Researchers used coupled numerical ocean circulation modeling to investigate the fate of microplastics in the East China Seas, finding that coastal dynamics — including upwelling, eddies, and shelf circulation — significantly reduce the export of microplastics from coastal zones to the open ocean. The study suggests that coastal retention processes may explain some of the discrepancy between estimated plastic inputs and open-ocean inventories.
Study Type
Environmental
Huge amounts of plastic waste are dumped into the ocean every year, forming large Garbage Patches. Countless microplastics, originating from fragmentation, weathering of larger objects or primary sources, pose a widespread ecological risk.
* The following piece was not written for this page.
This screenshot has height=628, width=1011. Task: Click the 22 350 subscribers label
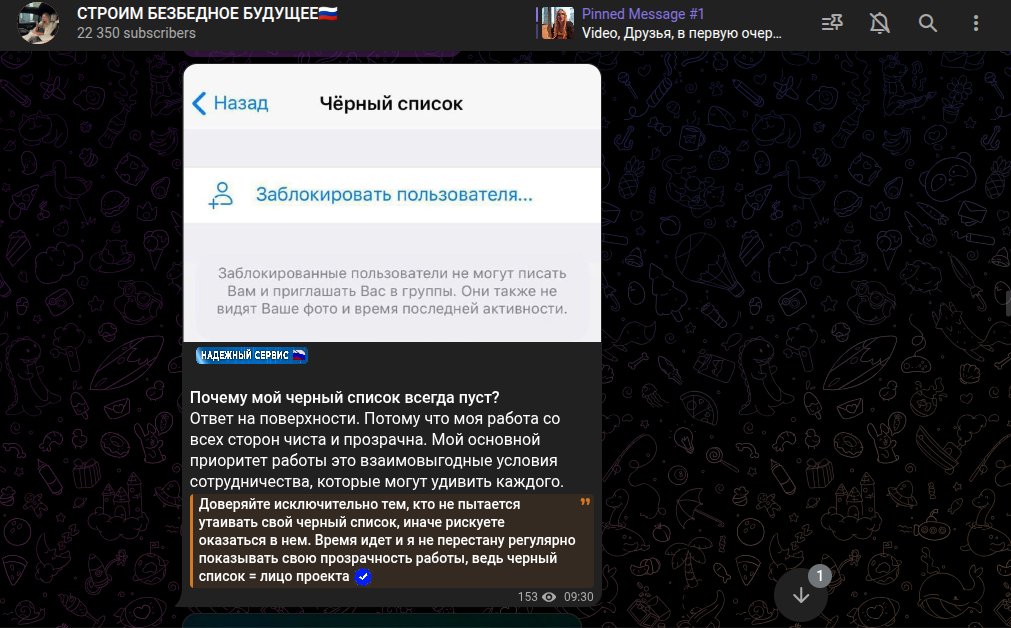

In this study, the dispersion of suspended and floating microplastic particles in the East China Seas (ECSs) and adjacent seas was investigated via a coupled numerical model that included a Lagrangian particle tracking module. The role of tidal dynamics was considered in transporting the microplastic particles in the ECSs and adjacent seas. The results highlighted significant differences between the transport of suspended and floating microplastic particles. Although microplastic particles originating from different source areas followed different pathways, the Taiwan Strait, the Tokara Strait and the Tsushima Strait were identified as the major delivery channels. Of these, the Taiwan Strait played the most important role in the export of near-surface floating microplastic particles from the ECSs. The results showed that only a small fraction of the microplastic particles produced from the coastal waters of China (~18%) and Korea (~14%) entered the Pacific Ocean. However, nearly all of the microplastic particles originating from the west and south coasts of Kyushu Island entered the Pacific Ocean.